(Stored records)
-=-=-
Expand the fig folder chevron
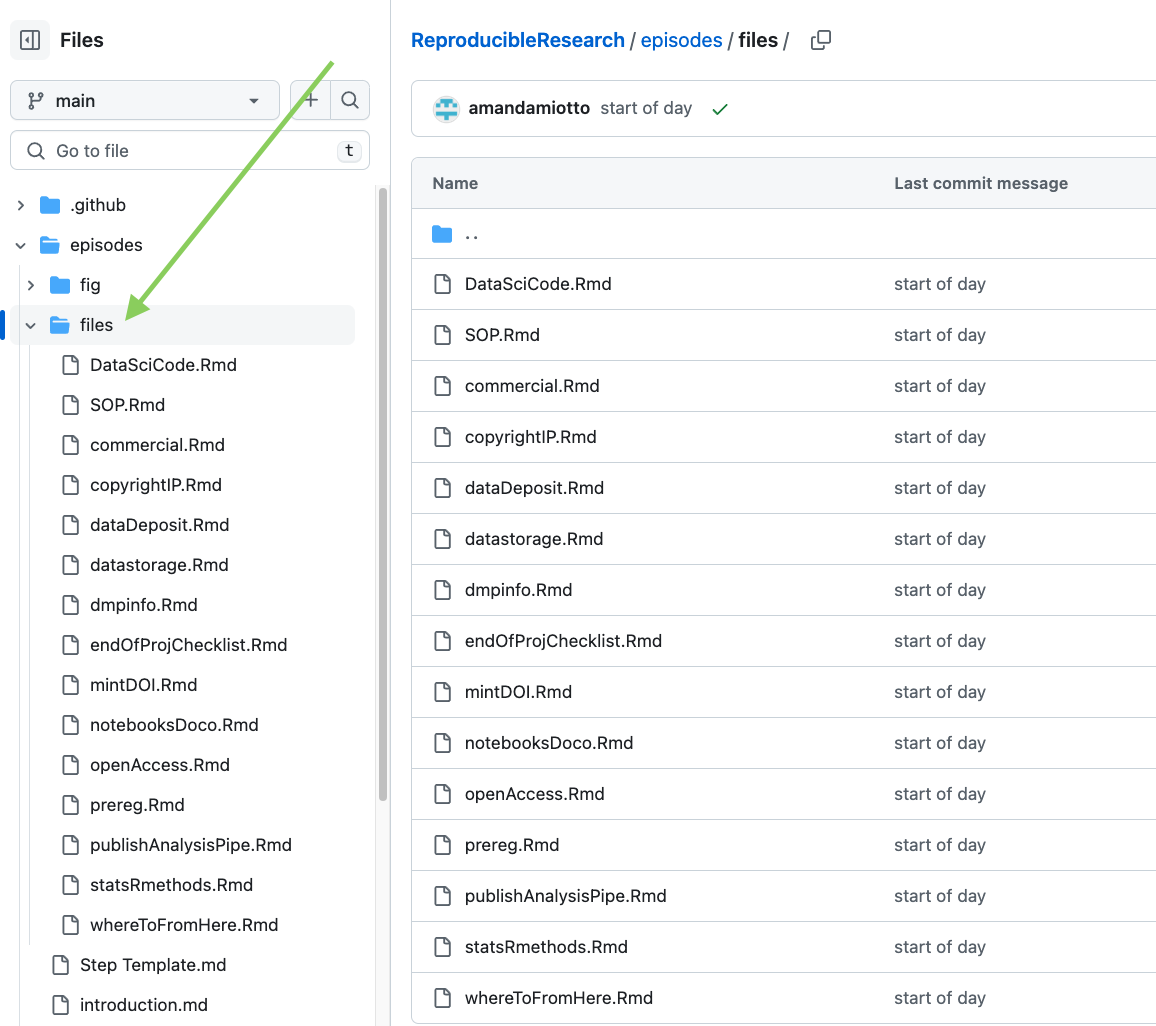Viewport: 1156px width, 1026px height. (x=31, y=285)
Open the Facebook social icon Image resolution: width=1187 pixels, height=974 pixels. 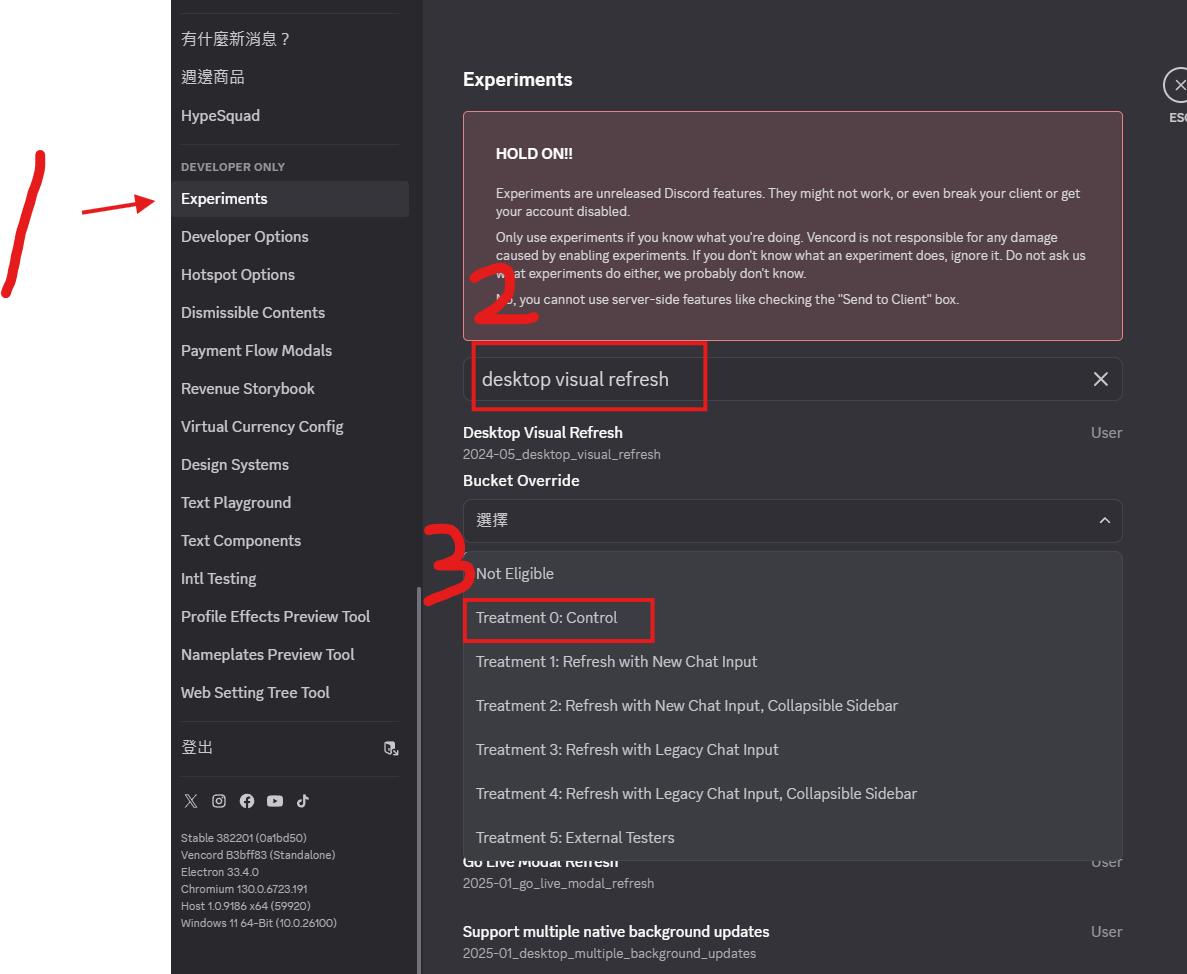[247, 801]
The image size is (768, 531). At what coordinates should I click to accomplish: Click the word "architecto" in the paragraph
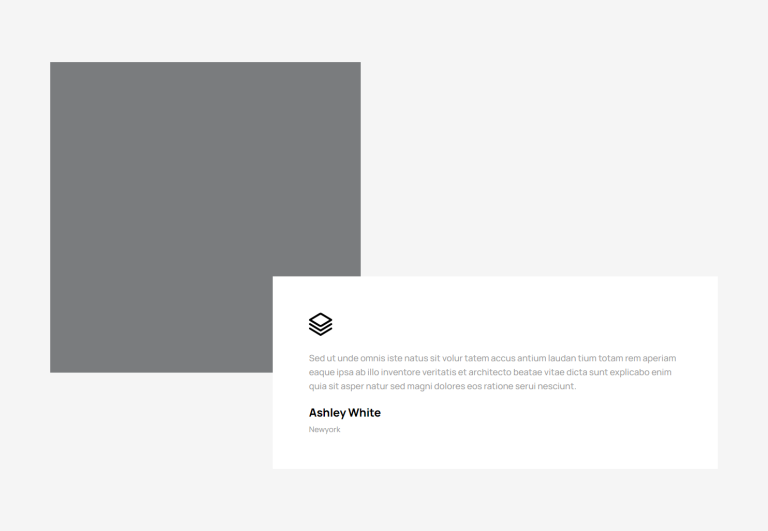point(490,372)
-=-=-
#### TASK TO CARRY OUT
What is needed is an exact restatement of every line from the one containing "The image size" through the last line of the records, pictures left out.

#### FINISHED EXERCISE
The image size is (768, 531). At what coordinates should I click to accomplish: Click the word "architecto" in the paragraph
point(490,372)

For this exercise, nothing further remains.